AI for Data (Compliance data management)

The transformational potential of AI can be leveraged to augment the capabilities of compliance data management, covering data engineering, and governance, as well as efficient handling of the data lifecycle across metadata, lineage, and observability. Schema change analysis, mapping of data dictionaries across domains, industry standards, identifiers and classifications, as well as data reconciliation and validation are other key areas of DataOps to derive major advantages from AI-led outcomes.

  • Automated data pipelines: Intelligent data ingestion, extraction, integration, monitoring, and optimization
  • Data quality and reliability: Automated data profiling, anomaly detection and prediction to meet acceptable quality standards
  • Metadata management: AI-driven cataloguing and metadata management to enhance data discoverability
  • Semantic analysis: Data classification, aggregation and generalization based on semantic analysis to align with enterprise taxonomy and nomenclature standards
  • Auditability and traceability: Improved data traceability and lineage for better auditability of final output, besides enhanced observability

AI for AI

Focusing on AI performance and governance requirements, AI can not only help with continuous monitoring of the model outcomes and performance evaluation but also enables the supervision of known and unknown risks to ensure AI systems perform reliably, fairly, and securely.

  • Performance monitoring: Monitoring of the performance  of agents and decision systems and KPIs– including efficiency, customer satisfaction, business and financial impact, and optimization
  • Risk monitoring: Assessment and auditing of data and concept drifts, as well as surveillance of systemic risks related to security, privacy, and trust breaches, and model opacity
  • Model adaptation and lifecycle management: Alignment of models and outcomes, fine-tuning, active learning, and incremental retraining—under governed conditions as well as collecting incremental training data for model adaptation

 

Getting ready for AI-driven compliance

Effective functioning of the recalibrated compliance model relies on revitalized foundational capabilities of the compliance landscape.

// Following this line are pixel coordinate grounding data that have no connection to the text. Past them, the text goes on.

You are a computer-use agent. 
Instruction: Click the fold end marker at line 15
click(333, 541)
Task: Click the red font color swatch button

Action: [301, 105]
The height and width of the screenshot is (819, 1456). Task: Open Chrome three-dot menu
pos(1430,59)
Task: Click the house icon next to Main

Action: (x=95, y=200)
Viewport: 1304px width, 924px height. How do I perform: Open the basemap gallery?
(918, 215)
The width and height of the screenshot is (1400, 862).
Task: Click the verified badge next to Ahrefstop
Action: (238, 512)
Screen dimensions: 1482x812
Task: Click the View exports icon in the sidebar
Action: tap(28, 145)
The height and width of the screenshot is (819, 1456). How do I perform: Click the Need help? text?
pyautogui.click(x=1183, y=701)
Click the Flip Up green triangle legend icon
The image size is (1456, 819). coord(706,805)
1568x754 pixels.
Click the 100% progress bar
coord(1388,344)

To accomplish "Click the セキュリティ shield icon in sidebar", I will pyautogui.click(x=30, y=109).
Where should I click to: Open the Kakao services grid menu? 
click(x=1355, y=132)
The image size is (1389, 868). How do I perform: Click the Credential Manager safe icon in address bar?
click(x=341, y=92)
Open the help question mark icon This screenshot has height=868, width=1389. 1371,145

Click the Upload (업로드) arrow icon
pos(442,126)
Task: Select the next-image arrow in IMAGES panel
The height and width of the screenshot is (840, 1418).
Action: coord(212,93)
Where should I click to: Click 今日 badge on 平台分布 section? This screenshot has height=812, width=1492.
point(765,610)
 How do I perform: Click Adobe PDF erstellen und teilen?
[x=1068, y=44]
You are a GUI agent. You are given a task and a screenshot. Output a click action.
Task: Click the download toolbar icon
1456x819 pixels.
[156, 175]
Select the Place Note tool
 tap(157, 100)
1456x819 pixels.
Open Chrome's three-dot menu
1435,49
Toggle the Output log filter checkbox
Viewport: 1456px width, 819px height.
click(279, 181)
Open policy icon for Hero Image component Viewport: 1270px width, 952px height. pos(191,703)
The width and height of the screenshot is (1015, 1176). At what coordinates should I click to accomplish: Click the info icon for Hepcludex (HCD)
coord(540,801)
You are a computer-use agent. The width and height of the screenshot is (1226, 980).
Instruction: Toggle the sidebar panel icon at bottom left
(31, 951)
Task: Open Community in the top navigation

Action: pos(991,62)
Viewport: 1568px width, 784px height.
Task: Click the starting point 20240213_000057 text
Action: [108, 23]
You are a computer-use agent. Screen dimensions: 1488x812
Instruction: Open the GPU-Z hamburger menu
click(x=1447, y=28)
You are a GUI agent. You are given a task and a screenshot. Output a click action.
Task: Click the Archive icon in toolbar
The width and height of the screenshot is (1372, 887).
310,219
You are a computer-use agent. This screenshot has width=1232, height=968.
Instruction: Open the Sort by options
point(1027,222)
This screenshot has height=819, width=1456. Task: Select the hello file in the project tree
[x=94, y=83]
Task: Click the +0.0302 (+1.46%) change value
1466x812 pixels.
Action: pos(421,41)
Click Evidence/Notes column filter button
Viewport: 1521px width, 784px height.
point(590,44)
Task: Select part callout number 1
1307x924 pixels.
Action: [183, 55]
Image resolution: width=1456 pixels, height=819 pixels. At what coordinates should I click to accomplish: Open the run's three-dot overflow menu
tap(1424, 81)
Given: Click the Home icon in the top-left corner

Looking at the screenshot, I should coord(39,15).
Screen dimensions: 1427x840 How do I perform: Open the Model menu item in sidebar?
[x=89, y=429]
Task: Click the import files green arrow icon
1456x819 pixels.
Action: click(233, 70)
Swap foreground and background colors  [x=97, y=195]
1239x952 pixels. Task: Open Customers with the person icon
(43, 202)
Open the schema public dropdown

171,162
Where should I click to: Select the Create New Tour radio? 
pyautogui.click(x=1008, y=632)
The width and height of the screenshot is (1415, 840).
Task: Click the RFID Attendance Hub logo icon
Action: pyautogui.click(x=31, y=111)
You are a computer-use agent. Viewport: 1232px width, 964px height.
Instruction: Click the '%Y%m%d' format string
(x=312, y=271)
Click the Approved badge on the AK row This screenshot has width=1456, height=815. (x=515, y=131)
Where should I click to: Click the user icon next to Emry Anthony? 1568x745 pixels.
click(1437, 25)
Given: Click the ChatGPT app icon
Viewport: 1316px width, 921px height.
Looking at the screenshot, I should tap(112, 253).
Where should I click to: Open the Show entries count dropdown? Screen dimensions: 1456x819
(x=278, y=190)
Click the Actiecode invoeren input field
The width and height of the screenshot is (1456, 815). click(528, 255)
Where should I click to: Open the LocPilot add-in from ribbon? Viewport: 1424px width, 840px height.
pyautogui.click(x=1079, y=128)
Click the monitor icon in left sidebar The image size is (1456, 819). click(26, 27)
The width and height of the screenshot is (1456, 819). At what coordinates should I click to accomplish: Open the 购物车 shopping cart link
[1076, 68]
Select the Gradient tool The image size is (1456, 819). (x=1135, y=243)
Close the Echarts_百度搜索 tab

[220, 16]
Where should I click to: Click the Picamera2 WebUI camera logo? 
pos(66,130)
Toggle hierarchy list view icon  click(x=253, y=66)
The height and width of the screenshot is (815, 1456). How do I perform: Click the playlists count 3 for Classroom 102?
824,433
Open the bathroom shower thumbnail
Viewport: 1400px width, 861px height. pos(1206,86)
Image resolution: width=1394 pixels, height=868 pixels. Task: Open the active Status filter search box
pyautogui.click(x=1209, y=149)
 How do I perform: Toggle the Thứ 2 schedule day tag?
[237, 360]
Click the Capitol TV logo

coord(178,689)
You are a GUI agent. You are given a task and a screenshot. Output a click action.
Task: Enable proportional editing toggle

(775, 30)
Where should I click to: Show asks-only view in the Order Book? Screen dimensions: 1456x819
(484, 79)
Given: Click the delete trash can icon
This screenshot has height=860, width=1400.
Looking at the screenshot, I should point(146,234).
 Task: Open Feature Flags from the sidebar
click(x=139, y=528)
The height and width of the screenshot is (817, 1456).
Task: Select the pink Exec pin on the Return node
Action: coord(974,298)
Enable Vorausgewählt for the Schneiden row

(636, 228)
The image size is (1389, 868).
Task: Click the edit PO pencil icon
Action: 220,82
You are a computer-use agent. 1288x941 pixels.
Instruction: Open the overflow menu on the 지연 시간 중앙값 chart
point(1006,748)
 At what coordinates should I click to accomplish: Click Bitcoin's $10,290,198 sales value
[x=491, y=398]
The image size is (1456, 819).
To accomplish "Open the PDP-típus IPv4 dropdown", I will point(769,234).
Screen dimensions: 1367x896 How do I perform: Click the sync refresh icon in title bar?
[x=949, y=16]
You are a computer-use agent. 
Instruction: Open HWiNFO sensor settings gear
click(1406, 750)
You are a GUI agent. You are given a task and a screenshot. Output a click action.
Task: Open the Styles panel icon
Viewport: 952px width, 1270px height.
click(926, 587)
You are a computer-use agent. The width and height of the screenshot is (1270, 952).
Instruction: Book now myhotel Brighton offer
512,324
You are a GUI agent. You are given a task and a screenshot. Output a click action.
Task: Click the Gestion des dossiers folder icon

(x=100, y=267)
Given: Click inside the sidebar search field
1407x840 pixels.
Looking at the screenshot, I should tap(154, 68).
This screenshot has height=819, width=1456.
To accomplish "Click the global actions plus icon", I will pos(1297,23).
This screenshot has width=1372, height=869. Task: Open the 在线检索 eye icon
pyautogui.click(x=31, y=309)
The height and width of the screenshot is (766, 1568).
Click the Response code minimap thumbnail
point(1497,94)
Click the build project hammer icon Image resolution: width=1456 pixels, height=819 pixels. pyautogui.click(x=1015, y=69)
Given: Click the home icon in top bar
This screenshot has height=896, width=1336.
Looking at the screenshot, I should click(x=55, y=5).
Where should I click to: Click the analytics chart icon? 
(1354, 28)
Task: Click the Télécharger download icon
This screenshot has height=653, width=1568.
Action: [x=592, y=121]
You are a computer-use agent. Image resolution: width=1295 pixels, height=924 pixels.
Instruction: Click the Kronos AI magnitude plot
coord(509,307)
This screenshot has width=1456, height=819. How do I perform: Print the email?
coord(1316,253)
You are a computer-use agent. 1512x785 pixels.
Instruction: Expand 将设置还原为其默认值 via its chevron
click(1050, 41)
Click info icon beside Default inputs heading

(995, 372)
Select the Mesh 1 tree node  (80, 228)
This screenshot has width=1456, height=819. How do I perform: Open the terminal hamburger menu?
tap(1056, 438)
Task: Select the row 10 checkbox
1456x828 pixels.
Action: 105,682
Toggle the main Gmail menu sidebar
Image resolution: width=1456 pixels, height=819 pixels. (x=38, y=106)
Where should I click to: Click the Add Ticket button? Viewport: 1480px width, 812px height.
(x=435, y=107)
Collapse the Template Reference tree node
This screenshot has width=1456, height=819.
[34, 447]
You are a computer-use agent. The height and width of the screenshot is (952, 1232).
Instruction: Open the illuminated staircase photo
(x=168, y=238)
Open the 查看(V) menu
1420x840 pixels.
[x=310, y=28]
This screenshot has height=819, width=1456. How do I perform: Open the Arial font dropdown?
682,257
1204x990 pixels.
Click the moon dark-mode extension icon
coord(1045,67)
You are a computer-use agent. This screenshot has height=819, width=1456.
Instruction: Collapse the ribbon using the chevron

AI-led innovation can add new possibilities to transform the core of compliance constructs by tackling the inadequacy of critical contours. However, a narrow-focused AI adoption approach to unknot entrenched complexities, particularly disjointed point solutions, can bring limited benefits.

Importantly, to get ready for AI adoption, firms must invest in equipping with advanced tools, self-design studios, open-source and third-party analytics models, visualization tools, adaptive agent capabilities, and workbench enablement. It goes without saying a robust data strategy, data operating model and governance practices hold the key to reinventing the model and rebuilding the core of confident and trustworthy compliance.